風の吹き出し口が見あたらない

年々,暑くなる日本の夏。できることなら自然の風を部屋に取り込んで暮らしたいものだが,都会に住むと,そんな悠長なことは言っていられない。
で,エアコンを使うわけだが,私,男のくせに,エアコンや扇風機の風がちょっと苦手。「まるで女みたいだ」と友人には言われるが,風が直接体に当たると,体が疲れてしかたがない。このへんの感覚は,断じて女の人のほうが理解してくれる率が高い。
夏になると,エアコンのルーバーの下にボール紙をくっつけ,なるべく風が天井に向かうように工夫をしたりもしているのだが,角度の設定が難しく,なかなか思うようにいかない。
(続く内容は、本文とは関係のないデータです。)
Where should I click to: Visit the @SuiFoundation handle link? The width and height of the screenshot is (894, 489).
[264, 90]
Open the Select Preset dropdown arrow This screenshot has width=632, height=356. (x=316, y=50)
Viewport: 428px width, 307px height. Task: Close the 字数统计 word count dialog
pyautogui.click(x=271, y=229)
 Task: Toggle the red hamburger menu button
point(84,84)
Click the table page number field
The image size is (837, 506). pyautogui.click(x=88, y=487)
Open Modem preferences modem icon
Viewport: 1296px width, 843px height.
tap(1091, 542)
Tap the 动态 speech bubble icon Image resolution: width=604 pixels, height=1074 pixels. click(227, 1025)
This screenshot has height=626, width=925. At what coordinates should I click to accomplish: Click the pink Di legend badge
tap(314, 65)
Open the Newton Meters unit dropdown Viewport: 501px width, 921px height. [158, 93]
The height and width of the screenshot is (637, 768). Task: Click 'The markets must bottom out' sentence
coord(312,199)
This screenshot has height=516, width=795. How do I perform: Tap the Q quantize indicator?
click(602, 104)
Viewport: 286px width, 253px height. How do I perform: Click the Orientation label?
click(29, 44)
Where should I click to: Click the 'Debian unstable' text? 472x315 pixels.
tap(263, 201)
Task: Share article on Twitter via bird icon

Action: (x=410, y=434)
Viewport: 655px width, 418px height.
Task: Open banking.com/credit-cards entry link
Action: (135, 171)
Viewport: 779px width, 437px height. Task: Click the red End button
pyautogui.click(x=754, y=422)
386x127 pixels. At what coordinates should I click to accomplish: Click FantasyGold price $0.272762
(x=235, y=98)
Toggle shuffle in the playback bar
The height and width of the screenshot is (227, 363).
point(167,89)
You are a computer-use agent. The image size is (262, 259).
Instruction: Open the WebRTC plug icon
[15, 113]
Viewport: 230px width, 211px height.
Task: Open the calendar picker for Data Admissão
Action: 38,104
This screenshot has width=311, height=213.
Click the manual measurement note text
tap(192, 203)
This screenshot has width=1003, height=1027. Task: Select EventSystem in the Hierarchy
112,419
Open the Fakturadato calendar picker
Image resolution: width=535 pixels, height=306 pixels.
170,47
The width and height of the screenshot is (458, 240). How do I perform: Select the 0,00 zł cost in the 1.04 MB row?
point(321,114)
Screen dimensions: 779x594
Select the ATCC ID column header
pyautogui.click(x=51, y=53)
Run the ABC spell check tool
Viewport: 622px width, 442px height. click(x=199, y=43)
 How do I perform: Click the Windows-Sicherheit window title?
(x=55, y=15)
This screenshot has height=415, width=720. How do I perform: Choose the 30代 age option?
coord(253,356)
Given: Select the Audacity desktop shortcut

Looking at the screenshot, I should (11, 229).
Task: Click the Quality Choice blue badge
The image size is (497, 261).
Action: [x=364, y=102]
冷えるけれど,風の当たらないエアコンはないものか。
昨年,松下電器が発表したエアコンを見たとき,「これだ!」と思った。吹き出し口に大きな羽がつき,この羽が動くことで,冷風は上に,温風は下にといった具合に,上手に気流をコントロールしていたのだ。
しかし,シャープから登場したエアコンを見て,もっと驚いた。通常の,風の吹き出し口が,見あたらないのである。
シャープの新製品は,「U-SXシリーズ」。6畳用から20畳用まで,全6タイプある。このシリーズで特徴的なのは,なんといってもその外観だ。